You say that like it's a good thing. :frowning2:

That way, I can also quickly and easily switch the reciever to "surround off" mode, which puts it into 2.0 mode, which means I can listen to stereo sources without the center/rears butting in unnecessarily.


Yes. Just remember, it will probably downmix Dolby/DTS to stereo in this scenario, and that it's a waste of DSP cycles and huge fidelity downgrade to do this for music. Turn it to stereo at the PC and send PCM out.

Finally, I have to re-volume match the A5's, the HPM's, and the subwoofer, then I have to screw around with the crossover manually between the A5/HPM and the Subwoofer, and then finally I can use the auto volume matching functionality to bring the front L/R combo and the center/rear up to the same volume based on my usual listening position.
Tricky, but i'll make it work.


Got an SPL meter? :xf_eek:

So yeah, to re-iterate, only thing I have no idea about how to get working right now is dolby headphone and pass it over s/pdif (btw, reciever also supports dolby headphone modes, though not sure if it will let me send dolby headphone encoded signals over coax). Also, no idea if DTS Connect actually works yet. Also no idea if winamp+wasapi will automagically do 24 bit 48 khz PCM. Also, need to figure out a local electronics repair shop. Shouldnt take more than 30-45 minutes TOPS to repair the RCA jack, i just dont have the tools necessary.
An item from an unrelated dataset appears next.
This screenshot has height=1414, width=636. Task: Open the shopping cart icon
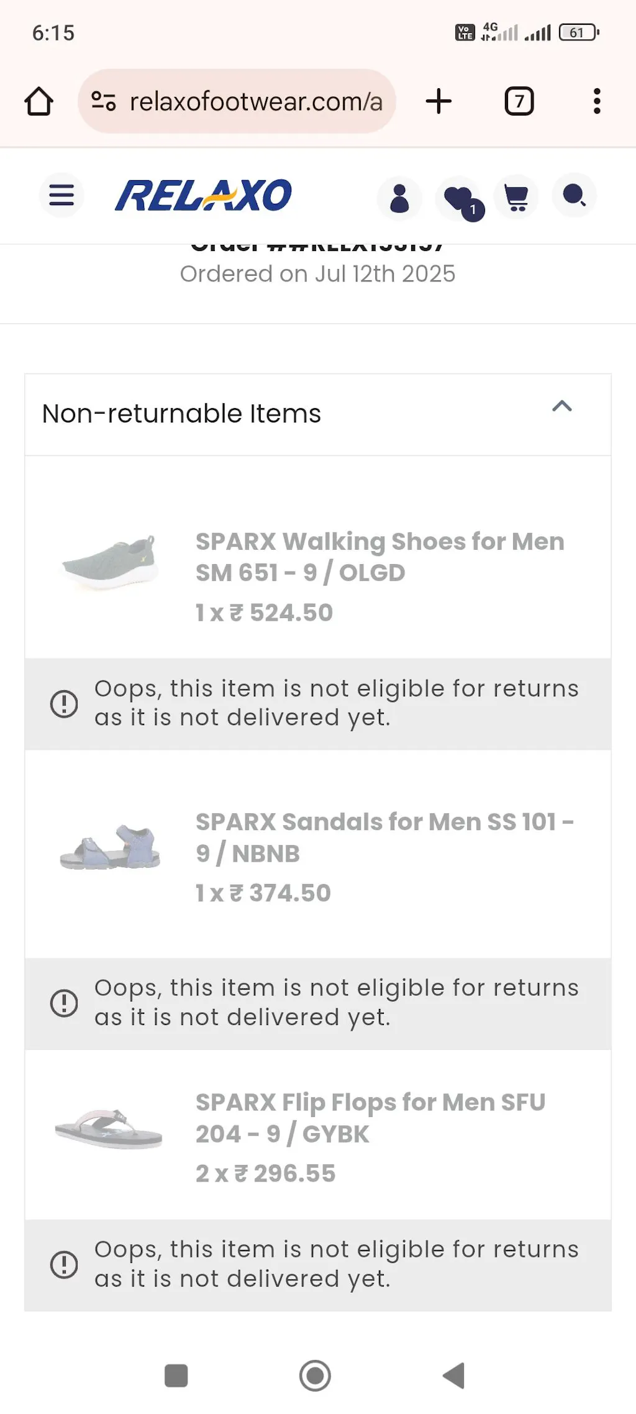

There is no "Dolby Headphone encoded signal" - it's a downmix/output processing thing. On the Creative cards, you just set the card to "Headphone" and you get CMSS Headphone, I assume Asus does the same thing into Dolby Headphone. On the receiver, you'd take a 5.1 input and plug in headphones, and it should set it up for you. You don't want both at once (don't feed headphone -> headphone).

Why do you want 24/48? Is this how your music is encoded? I'd also add that there's really not a big fidelity hit (as in I'll wager you can't actually tell them apart) between default 16/48 from Windows and using SRC and whatever "native" mode you pick, so unless the bulk of your content is in one fs/depth, I'd just leave it at a nice happy medium and be done with it. Relocking takes time.
 
Jul 24, 2012 at 4:48 PM Post #45 of 59
Quote:
Not to repeat myself for the fourth time (
redface.gif
), but:
1. You cannot do multi-channel PCM via S/PDIF. It does not have enough bandwidth. The settings you have provided cannot accomplish what you want.
2. You will have to set the software output to 5.1 and then upmix stereo content to 5.1 to use DTS Connect or Dolby Digital Live - you do not want to do this for music, you only need to do this for videogames.
3. With movies, simply bitstream AC-3 or DTS from the disc through the player software.
4. You need to go into the receiver's set-up menu and configure the channel map - it will not auto-detect the subwoofer just because you plugged in the RCA lead.

The Xonar DS and DSX do not come with Dolby, just DTS.